Substrate entasis and electronic coupling elements in electron transfer from Fe^II in a multicopper ferroxidase

Outersphere electron transfer in multicopper oxidases occurs at the type 1, blue Cu^II. One class of MCO proteins exhibits a specificity in this reaction towards Fe^II. In work carried out in collaboration with the Solomon lab over the past 7 years, we have delineated the structural motifs that support this ferroxidase specificity and have quantified the contributions that each makes to this outersphere electron transfer reaction from Fe^II to the type 1 Cu^II. Two features of this electron transfer catalysis stand out. First, the protein provides a binding site for Fe^II that actually favors Fe^III; this coordination sphere places the bound Fe^II in a state of "entasis" that can be relieved by loss of an electron.
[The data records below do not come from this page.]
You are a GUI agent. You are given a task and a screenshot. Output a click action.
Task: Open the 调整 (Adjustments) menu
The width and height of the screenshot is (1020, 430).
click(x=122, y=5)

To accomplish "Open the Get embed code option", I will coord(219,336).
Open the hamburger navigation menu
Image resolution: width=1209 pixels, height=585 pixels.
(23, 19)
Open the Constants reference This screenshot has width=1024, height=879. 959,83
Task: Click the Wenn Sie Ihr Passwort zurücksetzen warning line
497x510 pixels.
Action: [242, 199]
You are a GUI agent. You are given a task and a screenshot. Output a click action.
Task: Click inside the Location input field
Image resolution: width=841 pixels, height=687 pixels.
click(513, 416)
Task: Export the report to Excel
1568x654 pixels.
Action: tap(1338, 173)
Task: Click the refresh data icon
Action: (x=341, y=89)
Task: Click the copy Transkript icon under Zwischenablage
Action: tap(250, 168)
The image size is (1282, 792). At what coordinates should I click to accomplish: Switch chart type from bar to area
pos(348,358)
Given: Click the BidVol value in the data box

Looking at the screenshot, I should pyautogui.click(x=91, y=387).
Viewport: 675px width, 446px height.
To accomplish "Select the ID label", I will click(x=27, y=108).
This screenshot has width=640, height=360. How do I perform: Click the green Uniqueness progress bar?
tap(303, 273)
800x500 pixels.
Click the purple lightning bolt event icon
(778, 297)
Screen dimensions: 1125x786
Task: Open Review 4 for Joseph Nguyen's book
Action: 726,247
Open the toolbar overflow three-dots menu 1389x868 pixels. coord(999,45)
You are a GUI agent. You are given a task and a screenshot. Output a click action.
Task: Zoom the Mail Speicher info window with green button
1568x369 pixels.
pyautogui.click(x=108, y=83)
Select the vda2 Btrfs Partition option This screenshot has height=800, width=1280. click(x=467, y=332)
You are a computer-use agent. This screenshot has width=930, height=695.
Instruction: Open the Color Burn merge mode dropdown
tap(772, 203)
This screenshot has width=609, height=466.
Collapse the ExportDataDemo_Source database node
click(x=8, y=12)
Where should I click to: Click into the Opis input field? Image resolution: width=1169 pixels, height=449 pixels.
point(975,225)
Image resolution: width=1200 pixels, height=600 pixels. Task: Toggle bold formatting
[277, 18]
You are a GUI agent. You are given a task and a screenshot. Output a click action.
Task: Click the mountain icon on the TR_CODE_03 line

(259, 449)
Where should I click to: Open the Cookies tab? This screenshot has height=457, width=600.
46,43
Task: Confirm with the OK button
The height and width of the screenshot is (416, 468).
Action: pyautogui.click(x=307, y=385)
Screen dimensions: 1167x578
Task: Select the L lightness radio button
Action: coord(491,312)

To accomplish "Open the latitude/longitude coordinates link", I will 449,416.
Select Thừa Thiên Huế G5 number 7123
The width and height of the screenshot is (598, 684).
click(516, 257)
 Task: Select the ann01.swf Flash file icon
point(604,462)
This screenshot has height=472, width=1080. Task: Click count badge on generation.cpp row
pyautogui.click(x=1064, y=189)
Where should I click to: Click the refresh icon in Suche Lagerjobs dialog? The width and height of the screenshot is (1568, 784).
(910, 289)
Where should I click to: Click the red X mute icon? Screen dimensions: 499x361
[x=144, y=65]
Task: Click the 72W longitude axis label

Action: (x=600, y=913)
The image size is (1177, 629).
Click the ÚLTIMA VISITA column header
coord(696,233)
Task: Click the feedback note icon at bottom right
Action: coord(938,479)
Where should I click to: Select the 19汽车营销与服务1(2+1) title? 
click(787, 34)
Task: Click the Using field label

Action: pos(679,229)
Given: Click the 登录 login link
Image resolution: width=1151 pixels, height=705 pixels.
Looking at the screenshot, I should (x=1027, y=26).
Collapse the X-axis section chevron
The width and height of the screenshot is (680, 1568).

In short, the E^{{ring operator}} of the bound Fe^II is lowered relative to that of aqueous ferrous iron making electron transfer thermodynamically favorable. Second, carboxylates within this coordination sphere provide an electronic coupling pathway for the electron transfer via their H-bond network with type 1 Cu histidine ligands thus making electron transfer kinetically efficient. This brief report breaks down these contributions to ferroxidase specificity in terms of the semi-classical Marcus equation describing outersphere electron transfer.